* _Exercise tasks_:
1. Rewrite the passage on Heisenberg and the uncertainty principle, starting with "When Heisenberg came" and going on through "approach had evolved.", with "friendly" replaced by "lively".
2. Extend the passage on Heisenberg and the uncertainty principle past its last sentence.

* _Selection_:
******************************

Heisenberg’s more famous and disruptive contribution came two years later, in 1927. It is, to the general public, one of the best known and most baffling aspects of quantum physics: the uncertainty principle.

It is impossible to know, Heisenberg declared, the precise position of a particle, such as a moving electron, and its precise momentum (its velocity times its mass) at the same instant. The more precisely the position of the particle is measured, the less precisely it is possible to measure its momentum. And the formula that describes the trade-off involves (no surprise) Planck’s constant.

The very act of observing something—of allowing photons or electrons or any other particles or waves of energy to strike the object—affects the observation. But Heisenberg’s theory went beyond that. An electron does not have a definite position or path until we observe it. This is a feature of our universe, he said, not merely some defect in our observing or measuring abilities.

The uncertainty principle, so simple and yet so startling, was a stake in the heart of classical physics. It asserts that there is no objective reality—not even an objective position of a particle—outside of our observations. In addition, Heisenberg’s principle and other aspects of quantum mechanics undermine the notion that the universe obeys strict causal laws. Chance, indeterminacy, and probability took the place of certainty. When Einstein wrote him a note objecting to these features, Heisenberg replied bluntly, “I believe that indeterminism, that is, the nonvalidity of rigorous causality, is necessary.” 59

When Heisenberg came to give a lecture in Berlin in 1926, he met Einstein for the first time. Einstein invited him over to his house one evening, and there they engaged in a friendly argument. It was the mirror of the type of argument Einstein might have had in 1905 with conservatives who resisted his dismissal of the ether.

“We cannot observe electron orbits inside the atom,” Heisenberg said.“A good theory must be based on directly observable magnitudes.”

“But you don’t seriously believe,” Einstein protested, “that none but observable magnitudes must go into a physical theory?”

“Isn’t that precisely what you have done with relativity?” Heisenberg asked with some surprise.

“Possibly I did use this kind of reasoning,” Einstein admitted, “but it is nonsense all the same.” 60

In other words, Einstein’s approach had evolved.

******************************

* _Dataset excerpts_:
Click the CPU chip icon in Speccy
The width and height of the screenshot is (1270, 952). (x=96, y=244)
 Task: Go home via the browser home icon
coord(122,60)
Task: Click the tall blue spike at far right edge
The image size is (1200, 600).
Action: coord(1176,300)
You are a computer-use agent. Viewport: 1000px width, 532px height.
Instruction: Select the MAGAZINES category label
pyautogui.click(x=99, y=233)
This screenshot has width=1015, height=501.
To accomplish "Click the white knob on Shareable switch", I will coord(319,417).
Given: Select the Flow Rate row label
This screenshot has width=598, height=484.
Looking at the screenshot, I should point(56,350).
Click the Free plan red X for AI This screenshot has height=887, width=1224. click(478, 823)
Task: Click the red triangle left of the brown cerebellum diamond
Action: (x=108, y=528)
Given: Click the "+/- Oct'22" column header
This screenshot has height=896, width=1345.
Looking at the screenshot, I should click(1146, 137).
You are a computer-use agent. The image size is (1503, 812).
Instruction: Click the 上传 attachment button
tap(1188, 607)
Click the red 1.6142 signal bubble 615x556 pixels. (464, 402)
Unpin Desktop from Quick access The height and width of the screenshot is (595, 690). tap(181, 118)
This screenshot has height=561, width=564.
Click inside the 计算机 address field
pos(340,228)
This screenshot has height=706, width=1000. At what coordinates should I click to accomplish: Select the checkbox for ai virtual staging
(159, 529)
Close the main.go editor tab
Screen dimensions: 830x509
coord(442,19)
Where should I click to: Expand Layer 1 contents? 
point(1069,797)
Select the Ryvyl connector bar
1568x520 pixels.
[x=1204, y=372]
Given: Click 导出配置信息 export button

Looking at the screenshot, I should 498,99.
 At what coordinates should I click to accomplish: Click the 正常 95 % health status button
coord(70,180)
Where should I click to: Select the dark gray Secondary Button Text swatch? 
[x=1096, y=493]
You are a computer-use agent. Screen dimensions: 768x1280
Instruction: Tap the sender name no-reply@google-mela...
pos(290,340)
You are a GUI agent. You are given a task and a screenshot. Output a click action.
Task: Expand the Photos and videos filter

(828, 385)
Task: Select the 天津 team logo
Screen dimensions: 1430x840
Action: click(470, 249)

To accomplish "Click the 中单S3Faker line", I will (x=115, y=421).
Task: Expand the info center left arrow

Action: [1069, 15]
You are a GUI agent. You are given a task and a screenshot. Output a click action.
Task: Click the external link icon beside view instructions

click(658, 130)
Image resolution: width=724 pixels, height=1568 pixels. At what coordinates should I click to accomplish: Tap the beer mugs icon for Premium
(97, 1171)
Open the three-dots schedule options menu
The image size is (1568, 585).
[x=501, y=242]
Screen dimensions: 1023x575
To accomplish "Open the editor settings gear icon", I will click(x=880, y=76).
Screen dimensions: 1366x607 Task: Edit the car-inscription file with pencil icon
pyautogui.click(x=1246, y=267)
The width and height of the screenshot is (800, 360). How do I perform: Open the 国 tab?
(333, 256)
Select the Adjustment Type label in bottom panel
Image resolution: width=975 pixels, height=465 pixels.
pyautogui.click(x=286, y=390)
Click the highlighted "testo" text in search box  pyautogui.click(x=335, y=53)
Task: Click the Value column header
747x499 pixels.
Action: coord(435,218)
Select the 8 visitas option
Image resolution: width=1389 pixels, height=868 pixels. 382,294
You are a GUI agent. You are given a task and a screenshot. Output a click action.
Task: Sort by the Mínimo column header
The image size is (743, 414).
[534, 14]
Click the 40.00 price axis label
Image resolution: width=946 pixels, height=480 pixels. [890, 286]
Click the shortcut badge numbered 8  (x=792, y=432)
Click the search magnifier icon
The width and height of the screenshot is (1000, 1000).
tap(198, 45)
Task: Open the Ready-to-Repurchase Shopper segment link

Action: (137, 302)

******************************

* _Answers_:
1.
When Heisenberg came to give a lecture in Berlin in 1926, he met Einstein for the first time. Einstein invited him over to his house one evening, and there they engaged in a lively argument. It was the mirror of the type of argument Einstein might have had in 1905 with conservatives who resisted his dismissal of the ether.

“We cannot observe electron orbits inside the atom,” Heisenberg said.“A good theory must be based on directly observable magnitudes.”

“But you don’t seriously believe,” Einstein protested, “that none but observable magnitudes must go into a physical theory?”

“Isn’t that precisely what you have done with relativity?” Heisenberg asked with some surprise.

“Possibly I did use this kind of reasoning,” Einstein admitted, “but it is nonsense all the same.” 60

In other words, Einstein’s approach had evolved.

2.
Einstein had a similar conversation with his friend in Prague, Philipp Frank. “A new fashion has arisen in physics,” Einstein complained, which declares that certain things cannot be observed and therefore should not be ascribed reality.

“But the fashion you speak of,” Frank protested, “was invented by you in 1905!”

Replied Einstein: “A good joke should not be repeated too often.” 61

The theoretical advances that occurred in the mid-1920s were shaped by Niels Bohr and his colleagues, including Heisenberg, into what became known as the Copenhagen interpretation of quantum mechanics. A property of an object can be discussed only in the context of how that property is observed or measured, and these observations are not simply aspects of a single picture but are complementary to one another.

In other words, there is no single underlying reality that is independent of our observations. “It is wrong to think that the task of physics is to find out how nature is, ” Bohr declared. “Physics concerns what we can say about nature.” 62

This inability to know a so-called “underlying reality” meant that there was no strict determinism in the classical sense. “When one wishes to calculate ‘the future’ from ‘the present’ one can only get statistical results,” Heisenberg said, “since one can never discover every detail of the present.” 63

As this revolution climaxed in the spring of 1927, Einstein used the 200th anniversary of Newton’s death to defend the classical system of mechanics based on causality and certainty. Two decades earlier, Einstein had, with youthful insouciance, toppled many of the pillars of Newton’s universe, including absolute space and time. But now he was a defender of the established order, and of Newton.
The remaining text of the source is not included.